Chuck Bednar for redOrbit.com – @BednarChuck
An undersea graveyard containing hundreds of bones of extinct giant lemurs, some as large as gorillas, has been discovered by a team of divers and paleontologists in Madagascar.
According to National Geographic, the fossilized remains were discovered at the bottom of Aven Cave in the island nation’s Tsimanampetsotse National Park. While the bones of other types of extinct creatures were also found there, the majority of them belonged to the large extinct lemurs known as sloth lemurs, koala lemurs, and monkey lemurs, the website noted.
Those names were given to the different types of lemurs because of their unique lifestyles, as well as to link them with the modern-day animals that they most resembled. These giant lemurs all died out roughly 500 to 2,000 years ago, possible at the hands of humans, they added.
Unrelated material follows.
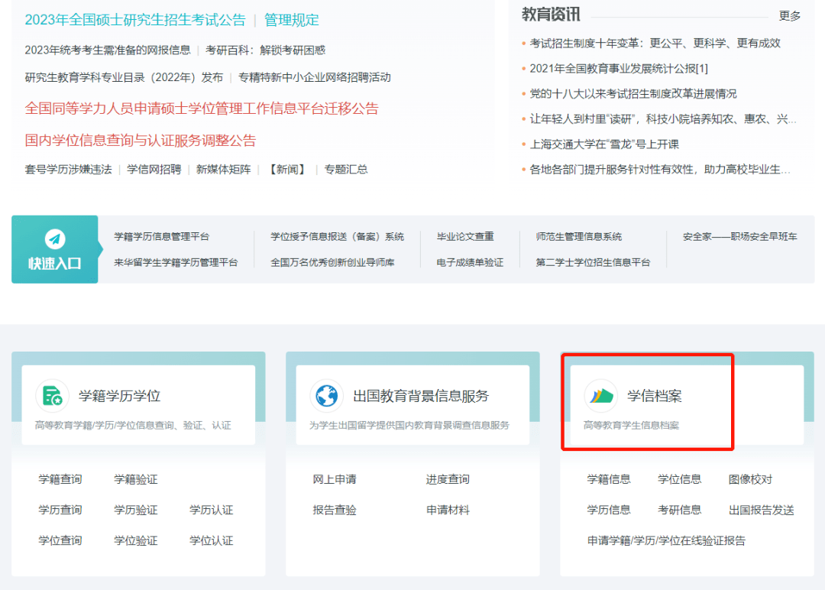
Task: Select 电子成绩单验证 in quick entries
Action: [470, 262]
Brooklyn College anthropologist Alfred Rosenberger, a National Geographic grantee who is leading the project, said that the underwater cave is allowing scientists to take an unprecedented look at these unusual creatures. Their remains have been incredibly well preserved, he added, but the question remains: exactly how did these creatures find their way into Aven Cave?
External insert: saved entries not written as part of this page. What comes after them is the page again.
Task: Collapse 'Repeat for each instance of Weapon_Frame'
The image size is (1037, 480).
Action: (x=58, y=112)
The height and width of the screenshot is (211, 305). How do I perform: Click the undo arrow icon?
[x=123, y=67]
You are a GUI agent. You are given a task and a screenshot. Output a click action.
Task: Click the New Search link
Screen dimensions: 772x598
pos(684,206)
Rosenberger and his colleagues have only started the process of cataloging what they discovered on the surface of the area, and have yet to begin work on determining how this underwater grave came to be. However, based on the information currently available, they believe that most of the bones washed into the cave over a long span, both before and after the arrival of people.
Along with the individual lemur bones, the cave is home to entire skeletons that has helped give researchers a more in-depth look at the anatomy of these extinct creatures. There are few signs of post-death damage, which would indicate that they were killed and eaten by predators, and it appears as though the bones became exposed as the dead lemurs slowly decomposed.
Two of the more exciting discoveries center around newly discovered remains of the extinct lemurs Pachylemur and Mesopropithecus. Pachylemurs were closely related to the modern-day ruffed lemurs, except that they were at least three-times larger, while Mesopropithecus was a small to medium sized creature that was a member of the sloth lemur family.
“We have a real cross-section [of both] tiny things and big things,” Rosenberger told National Geographic. In addition to the lemurs, several other types of animal remains were found in the cave, including birds, turtles, crocodiles, rodents and carnivores – and that’s only what they can currently see on the cave floor. “Who knows what’s under there?” he added.
The research team was led by Phillip Lehman of the Dominican Republic Speleological Society, and has also explored two other caves in Madagascar where they found well-preserved remains of other creatures from the same time period, the website said. One of those, Mitoho Cave, looks as though it was the den of an extinct carnivore known as the giant fossa (Cryptoprocta spelea).
Stony Brook University anthropologist William Jungers said that the newly-discovered skeletons will give paleontologists their best opportunity yet to study lemur species that previously could only be assembled using isolated parts. “I hope the fossils will yield dates and perhaps [ancient] DNA that will bear upon the extinction process that took place,” he added.